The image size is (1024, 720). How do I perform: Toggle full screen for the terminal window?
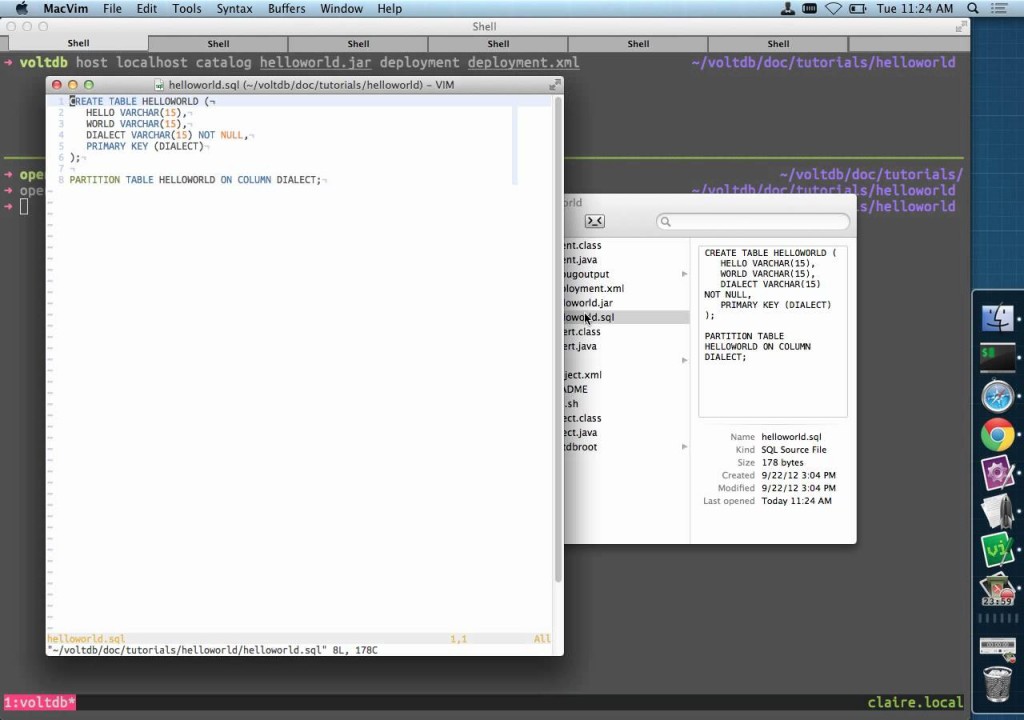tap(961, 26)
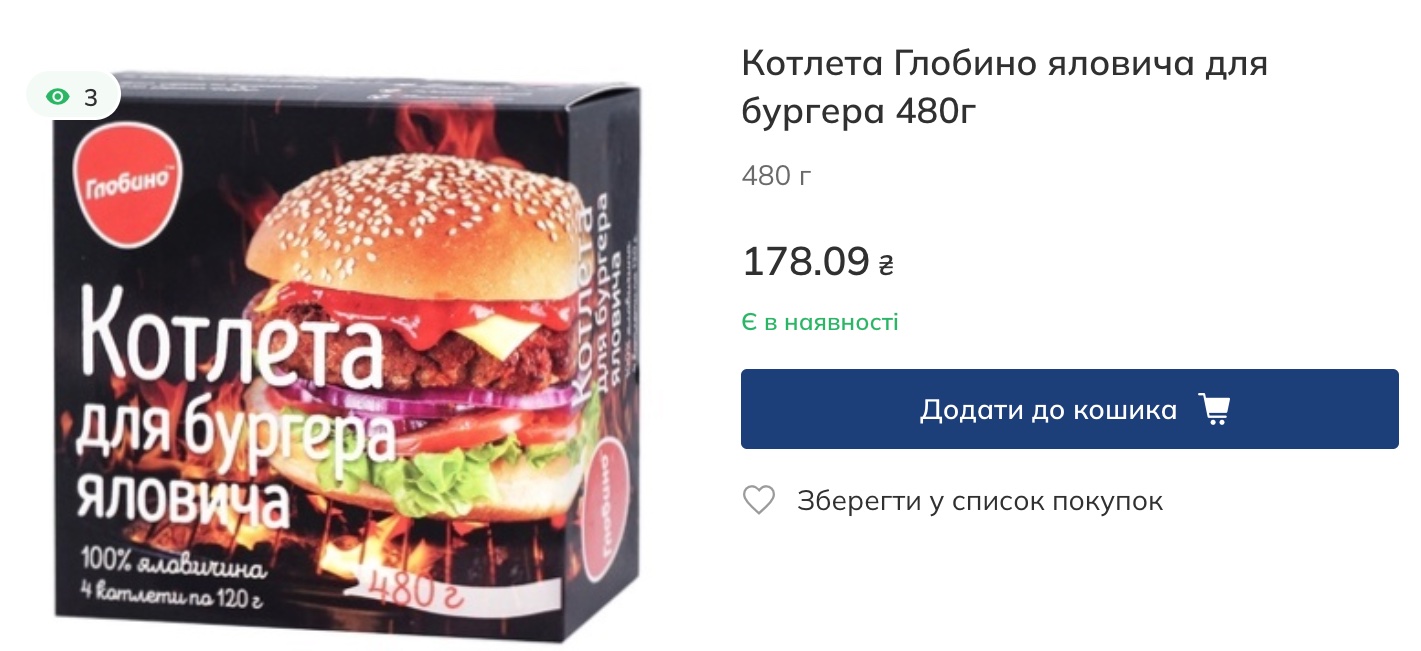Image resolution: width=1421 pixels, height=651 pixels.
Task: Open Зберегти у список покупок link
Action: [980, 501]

════════

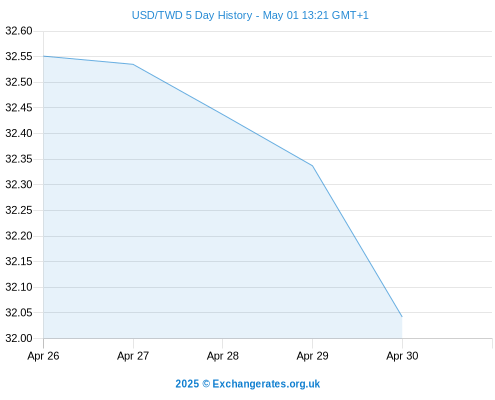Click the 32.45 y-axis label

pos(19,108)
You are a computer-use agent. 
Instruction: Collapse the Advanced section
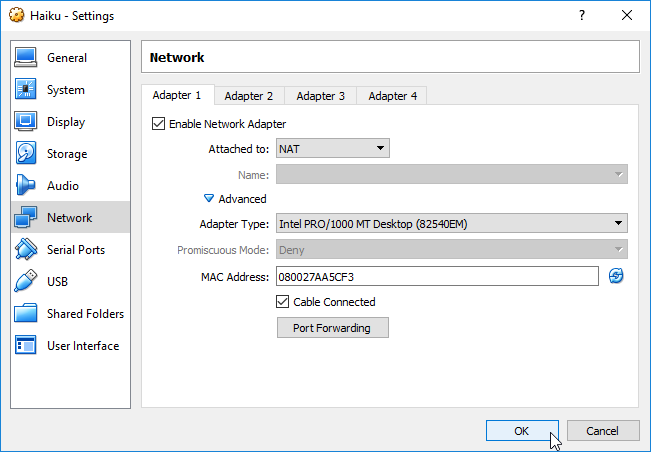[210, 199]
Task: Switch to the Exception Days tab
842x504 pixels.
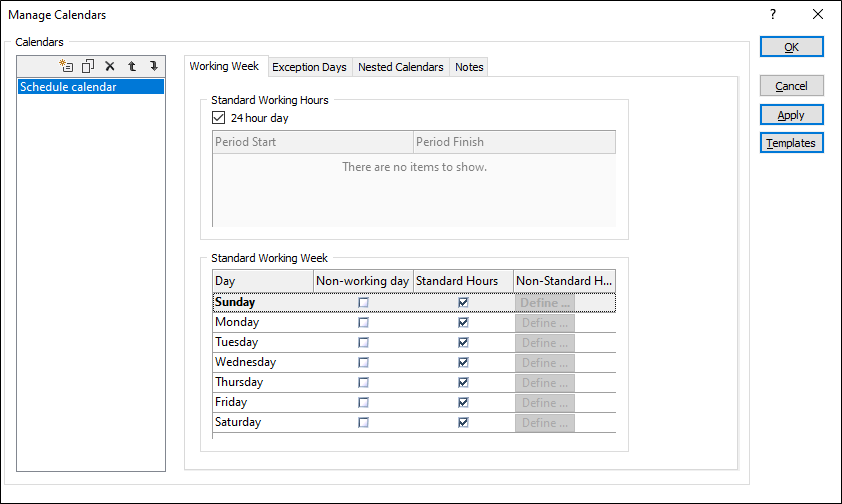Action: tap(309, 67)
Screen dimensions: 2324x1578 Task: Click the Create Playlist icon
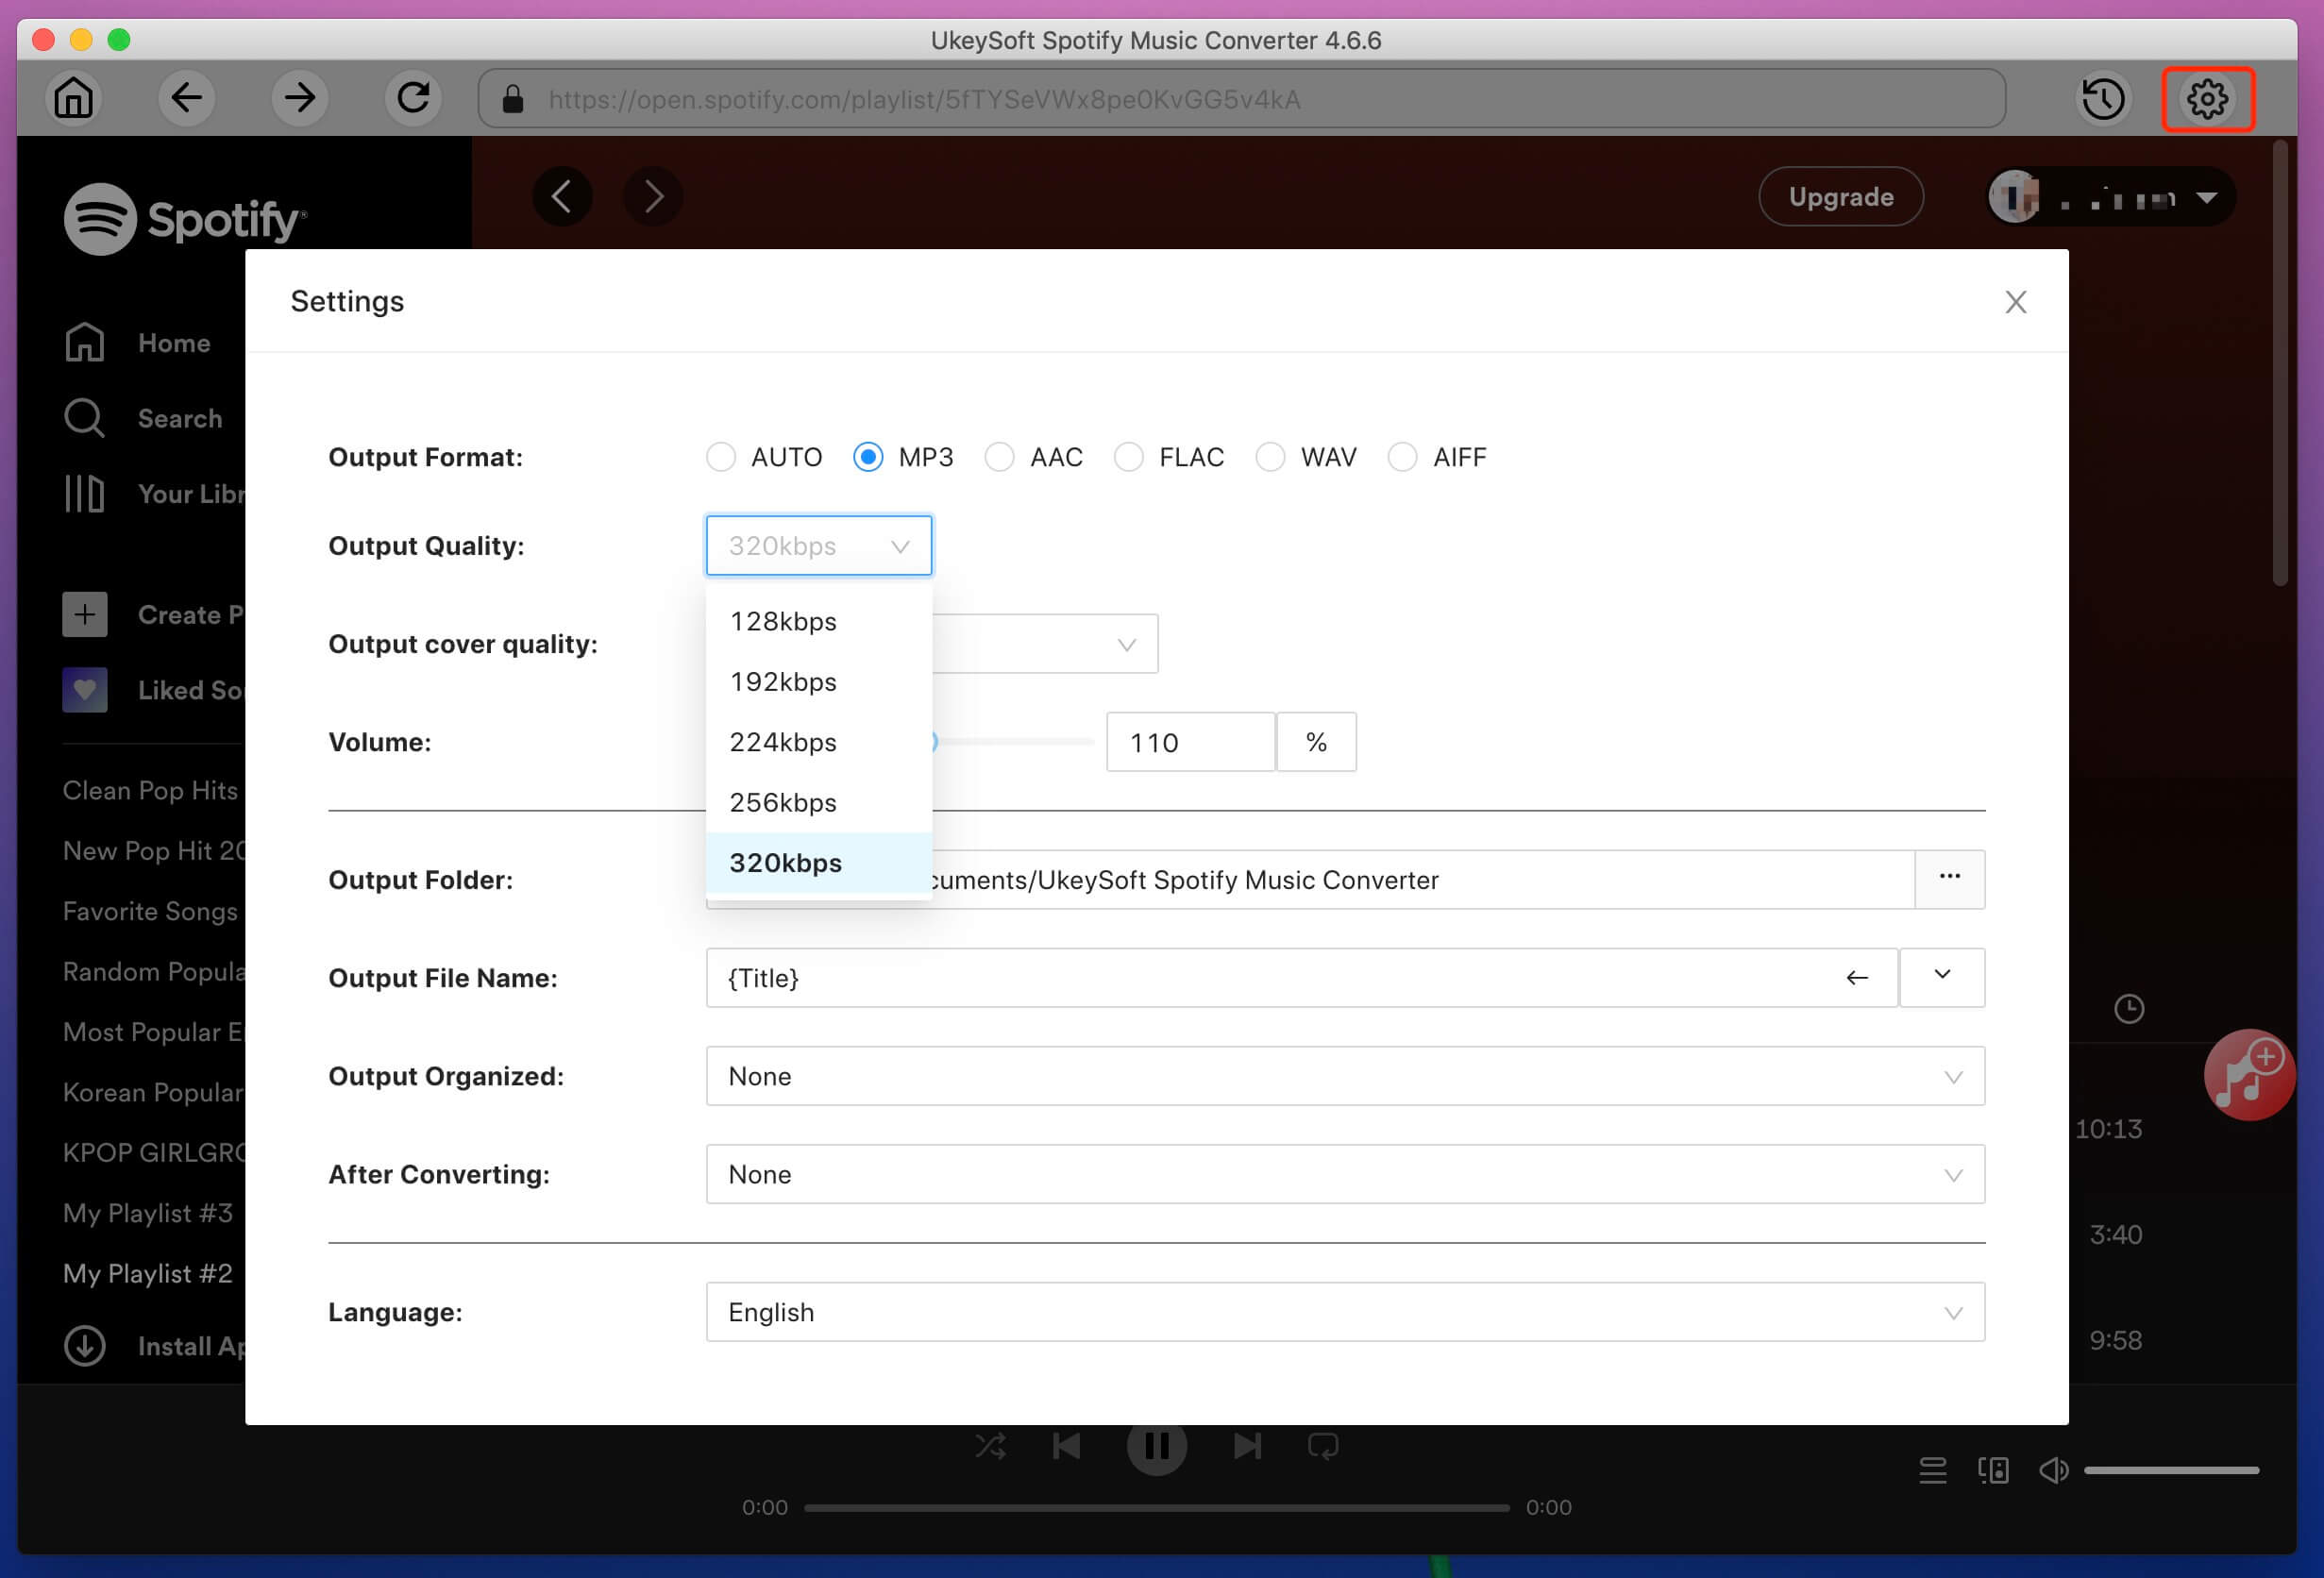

════════

• WORK REQUIRED:
From the records above, transcribe exactly the lines starting at the one containing "842x504 pixels." and ending at the one containing "Screen dimensions: 2324x1578". Skip the pictures.

• RESPONSE TO THIS TASK:
842x504 pixels.
Action: tap(309, 67)
Screen dimensions: 2324x1578 Task: Click the Create Playlist icon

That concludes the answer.